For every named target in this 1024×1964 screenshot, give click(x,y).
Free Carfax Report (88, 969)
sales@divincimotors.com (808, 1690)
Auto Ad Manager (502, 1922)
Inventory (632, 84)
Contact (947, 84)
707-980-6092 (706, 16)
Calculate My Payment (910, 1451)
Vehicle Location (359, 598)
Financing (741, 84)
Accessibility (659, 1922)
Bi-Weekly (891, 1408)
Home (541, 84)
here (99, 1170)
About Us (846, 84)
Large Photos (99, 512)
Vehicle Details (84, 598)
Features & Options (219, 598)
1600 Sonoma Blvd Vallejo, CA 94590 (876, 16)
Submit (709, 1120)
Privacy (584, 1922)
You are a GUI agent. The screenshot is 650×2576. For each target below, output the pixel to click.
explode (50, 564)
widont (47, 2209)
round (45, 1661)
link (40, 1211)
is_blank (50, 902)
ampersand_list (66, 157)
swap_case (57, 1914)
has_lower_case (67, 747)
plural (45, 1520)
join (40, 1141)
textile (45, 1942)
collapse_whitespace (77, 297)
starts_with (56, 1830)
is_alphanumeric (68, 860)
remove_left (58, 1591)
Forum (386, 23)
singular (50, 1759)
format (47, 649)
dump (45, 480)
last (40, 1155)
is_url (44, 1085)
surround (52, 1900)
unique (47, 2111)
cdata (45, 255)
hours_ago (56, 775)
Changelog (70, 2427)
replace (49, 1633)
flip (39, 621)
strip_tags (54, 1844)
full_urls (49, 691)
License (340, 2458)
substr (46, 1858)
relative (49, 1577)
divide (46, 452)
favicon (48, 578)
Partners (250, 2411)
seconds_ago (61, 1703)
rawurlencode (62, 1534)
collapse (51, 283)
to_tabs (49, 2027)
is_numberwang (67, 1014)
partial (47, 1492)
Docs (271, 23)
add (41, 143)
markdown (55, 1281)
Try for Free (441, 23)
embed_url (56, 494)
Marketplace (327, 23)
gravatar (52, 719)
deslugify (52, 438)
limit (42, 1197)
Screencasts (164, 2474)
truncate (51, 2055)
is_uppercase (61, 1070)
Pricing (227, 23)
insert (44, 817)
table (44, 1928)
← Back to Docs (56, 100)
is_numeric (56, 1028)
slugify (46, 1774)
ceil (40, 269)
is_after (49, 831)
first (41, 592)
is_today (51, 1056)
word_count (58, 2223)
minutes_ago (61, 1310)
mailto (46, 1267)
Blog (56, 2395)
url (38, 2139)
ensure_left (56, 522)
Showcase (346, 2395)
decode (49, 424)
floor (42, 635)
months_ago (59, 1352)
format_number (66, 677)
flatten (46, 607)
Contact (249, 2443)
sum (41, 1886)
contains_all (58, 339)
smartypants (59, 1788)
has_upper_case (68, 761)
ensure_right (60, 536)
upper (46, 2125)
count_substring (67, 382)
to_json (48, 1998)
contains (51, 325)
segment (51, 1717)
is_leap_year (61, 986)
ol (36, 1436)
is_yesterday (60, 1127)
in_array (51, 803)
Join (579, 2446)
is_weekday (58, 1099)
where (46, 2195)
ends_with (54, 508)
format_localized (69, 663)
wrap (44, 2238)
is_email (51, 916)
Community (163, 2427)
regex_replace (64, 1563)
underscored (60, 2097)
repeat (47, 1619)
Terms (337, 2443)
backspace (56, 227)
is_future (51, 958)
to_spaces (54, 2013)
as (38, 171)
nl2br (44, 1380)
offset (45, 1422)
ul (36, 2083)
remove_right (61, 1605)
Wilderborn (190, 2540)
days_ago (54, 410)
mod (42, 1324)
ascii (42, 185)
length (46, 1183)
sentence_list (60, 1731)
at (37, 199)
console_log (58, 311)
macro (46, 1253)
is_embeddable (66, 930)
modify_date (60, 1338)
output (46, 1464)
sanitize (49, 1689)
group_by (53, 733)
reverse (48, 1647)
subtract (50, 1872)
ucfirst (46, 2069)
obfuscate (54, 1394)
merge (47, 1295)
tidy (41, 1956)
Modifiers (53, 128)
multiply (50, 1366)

◆ Task instructions
Can you print every item above again, line for line, with nothing altered?

◆ Worked solution
For every named target in this 1024×1964 screenshot, give click(x,y).
Free Carfax Report (88, 969)
sales@divincimotors.com (808, 1690)
Auto Ad Manager (502, 1922)
Inventory (632, 84)
Contact (947, 84)
707-980-6092 (706, 16)
Calculate My Payment (910, 1451)
Vehicle Location (359, 598)
Financing (741, 84)
Accessibility (659, 1922)
Bi-Weekly (891, 1408)
Home (541, 84)
here (99, 1170)
About Us (846, 84)
Large Photos (99, 512)
Vehicle Details (84, 598)
Features & Options (219, 598)
1600 Sonoma Blvd Vallejo, CA 94590 (876, 16)
Submit (709, 1120)
Privacy (584, 1922)
You are a GUI agent. The screenshot is 650×2576. For each target below, output the pixel to click.
explode (50, 564)
widont (47, 2209)
round (45, 1661)
link (40, 1211)
is_blank (50, 902)
ampersand_list (66, 157)
swap_case (57, 1914)
has_lower_case (67, 747)
plural (45, 1520)
join (40, 1141)
textile (45, 1942)
collapse_whitespace (77, 297)
starts_with (56, 1830)
is_alphanumeric (68, 860)
remove_left (58, 1591)
Forum (386, 23)
singular (50, 1759)
format (47, 649)
dump (45, 480)
last (40, 1155)
is_url (44, 1085)
surround (52, 1900)
unique (47, 2111)
cdata (45, 255)
hours_ago (56, 775)
Changelog (70, 2427)
replace (49, 1633)
flip (39, 621)
strip_tags (54, 1844)
full_urls (49, 691)
License (340, 2458)
substr (46, 1858)
relative (49, 1577)
divide (46, 452)
favicon (48, 578)
Partners (250, 2411)
seconds_ago (61, 1703)
rawurlencode (62, 1534)
collapse (51, 283)
to_tabs (49, 2027)
is_numberwang (67, 1014)
partial (47, 1492)
Docs (271, 23)
add (41, 143)
markdown (55, 1281)
Try for Free (441, 23)
embed_url (56, 494)
Marketplace (327, 23)
gravatar (52, 719)
deslugify (52, 438)
limit (42, 1197)
Screencasts (164, 2474)
truncate (51, 2055)
is_uppercase (61, 1070)
Pricing (227, 23)
insert (44, 817)
table (44, 1928)
← Back to Docs (56, 100)
is_numeric (56, 1028)
slugify (46, 1774)
ceil (40, 269)
is_after (49, 831)
first (41, 592)
is_today (51, 1056)
word_count (58, 2223)
minutes_ago (61, 1310)
mailto (46, 1267)
Blog (56, 2395)
url (38, 2139)
ensure_left (56, 522)
Showcase (346, 2395)
decode (49, 424)
floor (42, 635)
months_ago (59, 1352)
format_number (66, 677)
flatten (46, 607)
Contact (249, 2443)
sum (41, 1886)
contains_all (58, 339)
smartypants (59, 1788)
has_upper_case (68, 761)
ensure_right (60, 536)
upper (46, 2125)
count_substring (67, 382)
to_json (48, 1998)
contains (51, 325)
segment (51, 1717)
is_leap_year (61, 986)
ol (36, 1436)
is_yesterday (60, 1127)
in_array (51, 803)
Join (579, 2446)
is_weekday (58, 1099)
where (46, 2195)
ends_with (54, 508)
format_localized (69, 663)
wrap (44, 2238)
is_email (51, 916)
Community (163, 2427)
regex_replace (64, 1563)
underscored (60, 2097)
repeat (47, 1619)
Terms (337, 2443)
backspace (56, 227)
is_future (51, 958)
to_spaces (54, 2013)
as (38, 171)
nl2br (44, 1380)
offset (45, 1422)
ul (36, 2083)
remove_right (61, 1605)
Wilderborn (190, 2540)
days_ago (54, 410)
mod (42, 1324)
ascii (42, 185)
length (46, 1183)
sentence_list (60, 1731)
at (37, 199)
console_log (58, 311)
macro (46, 1253)
is_embeddable (66, 930)
modify_date (60, 1338)
output (46, 1464)
sanitize (49, 1689)
group_by (53, 733)
reverse (48, 1647)
subtract (50, 1872)
ucfirst (46, 2069)
obfuscate (54, 1394)
merge (47, 1295)
tidy (41, 1956)
Modifiers (53, 128)
multiply (50, 1366)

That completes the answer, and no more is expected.